Thirty-seven and single, hard-driving grocery chain executive Kate (Tina Fey), who has long put career ahead of family, has begun to hear her biological clock tolling. Discovering that adoption could take as long as five years, she tries artificial insemination. When this fails, she consults an obstetrician who tells her that her chances of conceiving are one in a million.
Not to be deterred, she turns to Chaffee (Sigourney Weaver), the imposing head of a surrogate mother agency, and is soon visited by the, shall we say, unpolished Angie (Amy Poehler), who, at the urging of deadbeat common-law husband Carl (Dax Shepard), eventually agrees to bear the child.
When she and Carl temporarily split, Kate takes in Angie as a roommate, with predictable "Odd Couple" consequences. Love, meanwhile, finds its way into Kate's life in the person of ex-lawyer -- now juice-bar owner -- Rob (Greg Kinnear).
Writer-director Michael McCullers' partially improvised feature debut, with a cast that also includes Steve Martin as Kate's dippy boss, abounds in comic energy. But for most of its running time, the film implicitly accepts current mores regarding fertility that are contrary to Catholic values.

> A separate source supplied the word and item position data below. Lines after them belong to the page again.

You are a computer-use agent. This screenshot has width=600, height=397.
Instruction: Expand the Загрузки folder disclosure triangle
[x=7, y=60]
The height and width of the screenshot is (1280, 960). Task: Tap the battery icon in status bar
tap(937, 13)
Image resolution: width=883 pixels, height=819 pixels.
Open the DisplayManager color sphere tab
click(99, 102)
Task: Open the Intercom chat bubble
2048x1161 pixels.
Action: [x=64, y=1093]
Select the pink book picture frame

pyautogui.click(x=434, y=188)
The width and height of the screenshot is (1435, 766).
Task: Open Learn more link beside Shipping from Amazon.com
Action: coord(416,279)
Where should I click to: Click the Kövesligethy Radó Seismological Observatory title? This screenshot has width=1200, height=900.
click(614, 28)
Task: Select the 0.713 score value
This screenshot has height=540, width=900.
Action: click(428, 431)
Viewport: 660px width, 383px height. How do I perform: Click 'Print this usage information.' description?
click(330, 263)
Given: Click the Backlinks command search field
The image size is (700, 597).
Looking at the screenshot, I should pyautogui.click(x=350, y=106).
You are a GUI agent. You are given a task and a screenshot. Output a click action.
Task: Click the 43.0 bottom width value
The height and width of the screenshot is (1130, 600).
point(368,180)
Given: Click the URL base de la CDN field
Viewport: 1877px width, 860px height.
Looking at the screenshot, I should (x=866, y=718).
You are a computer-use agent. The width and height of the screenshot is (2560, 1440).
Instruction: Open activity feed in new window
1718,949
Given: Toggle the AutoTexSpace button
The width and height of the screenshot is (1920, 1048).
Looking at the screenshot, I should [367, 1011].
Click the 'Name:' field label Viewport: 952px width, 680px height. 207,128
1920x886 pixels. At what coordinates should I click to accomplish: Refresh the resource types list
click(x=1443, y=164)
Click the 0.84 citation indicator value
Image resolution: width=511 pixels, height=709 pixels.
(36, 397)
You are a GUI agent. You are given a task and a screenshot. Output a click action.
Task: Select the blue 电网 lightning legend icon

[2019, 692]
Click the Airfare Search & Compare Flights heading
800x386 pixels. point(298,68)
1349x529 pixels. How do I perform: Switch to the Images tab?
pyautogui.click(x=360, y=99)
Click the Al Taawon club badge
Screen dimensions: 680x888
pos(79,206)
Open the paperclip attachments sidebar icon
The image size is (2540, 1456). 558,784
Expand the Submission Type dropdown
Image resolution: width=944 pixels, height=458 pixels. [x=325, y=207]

Procedures such as artificial insemination and surrogate motherhood inevitably separate the unitive and procreative aspects of human sexuality and may remove procreation from its God-given context of committed marital love. Here, they are accorded the status of acceptable alternatives to natural conception, even if -- forgive the partial spoiler -- the ending manages to skirt most of these issues.
The film contains acceptability of surrogate parenting and artificial insemination, implied premarital sex, some crude and crass language, sexual and scatological humor, and a drug reference. The USCCB Office for Film & Broadcasting classification is O -- morally offensive. The Motion Picture Association of America rating is PG-13 -- parents strongly cautioned. Some material may be inappropriate for children under 13.
Movies have been evaluated by the U.S. Conference of Catholic
Bishop's Office for Film and Broadcasting according to artistic
merit and moral suitability. The reviews include the USCCB rating,
the Motion Picture Association of America rating, and a brief
synopsis of the movie.
The classifications are as follows:
- A-I -- general patronage;
- A-II -- adults and adolescents;
- A-III -- adults;
- A-IV**
- L -- limited adult audience, films whose problematic content many adults would find troubling. L replaces the previous classification, A-IV.
- O -- morally offensive.
** Discontinued classification. All archived movies that were originally in the A-IV category are now classified as L.